- Required actions:
1. Please repeat the part of the fee report excerpt that begins at the words "Investment management fees increased in fiscal year 2008" and stops after the words "investment management fees.".
2. According to the fee report excerpt, why did the effective investment management fee rate fall in fiscal year 2008? Answer in one to three sentences.

- Text extract:
[START]
For fiscal year 2008, our effective investment management fee rate (investment management fees divided by simple monthly average assets under management) decreased to 0.609% from 0.614% for fiscal year 2007. The decrease was primarily due to a shift in the mix of assets under management from equity products towards fixed-income products. This change mainly resulted from depreciation and net new outflows of equity products, partially offset by net new inflows of fixed-income products during fiscal year 2008. Generally, investment management fees earned on equity products are higher than fees earned on fixed-income products.
Our effective investment management fee rate was 0.614% for fiscal years 2007 and 2006. The effective investment management fee rate remained unchanged primarily due to a favorable change in the mix of assets under management, resulting from higher net new flows and greater appreciation for equity and hybrid products as compared to fixed-income products, which was offset by a decrease in performance fees resulting from the divestiture of assets under management of a former subsidiary at October 1, 2006.
Operating Revenues
The table below presents the percentage change in each revenue category and the
percentage of total operating revenues represented by each revenue category.
Percentage of Total
Percentage Change Operating Revenues
for the fiscal years ended September 30, 2008 vs. 2007 2007 vs. 2006 2008 2007 2006
Investment management fees 3 % 21 % 61 % 58 % 59 %
Underwriting and distribution fees (12 )% 30 % 33 % 37 % 35 %
Shareholder servicing fees 4 % 7 % 5 % 4 % 5 %
Consolidated sponsored investment
products income, net 40 % 1 % - - -
Other, net (33 )% 9 % 1 % 1 % 1 %
Total Operating Revenues (3 )% 23 % 100 % 100 % 100 %
|
Investment Management Fees
Investment management fees are generally calculated under contractual arrangements with our sponsored investment products as a percentage of the market value of assets under management. Annual rates vary by investment objective and type of services provided.
Investment management fees increased in fiscal year 2008 resulting from a 4% increase in simple monthly average assets under management, partially offset by a decrease in our effective investment management fee rate resulting from a shift in simple monthly average mix of assets under management from equity products towards fixed-income products, which generally carry lower investment management fees.
Investment management fees increased in fiscal year 2007 consistent with a 21% increase in simple monthly average assets under management and a constant effective investment management fee rate.
[END]
Stored items
[START]
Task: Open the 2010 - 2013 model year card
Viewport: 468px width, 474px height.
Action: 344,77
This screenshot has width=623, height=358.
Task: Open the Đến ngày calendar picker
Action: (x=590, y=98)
[END]
- Replies:
1.
Investment management fees increased in fiscal year 2008 resulting from a 4% increase in simple monthly average assets under management, partially offset by a decrease in our effective investment management fee rate resulting from a shift in simple monthly average mix of assets under management from equity products towards fixed-income products, which generally carry lower investment management fees.

2. The rate fell from 0.614% to 0.609% mainly because assets under management shifted from equity products toward fixed-income products. That shift came mostly from depreciation and net new outflows of equity products, partly offset by net new inflows of fixed-income products. Fees on equity products are generally higher than fees on fixed-income products.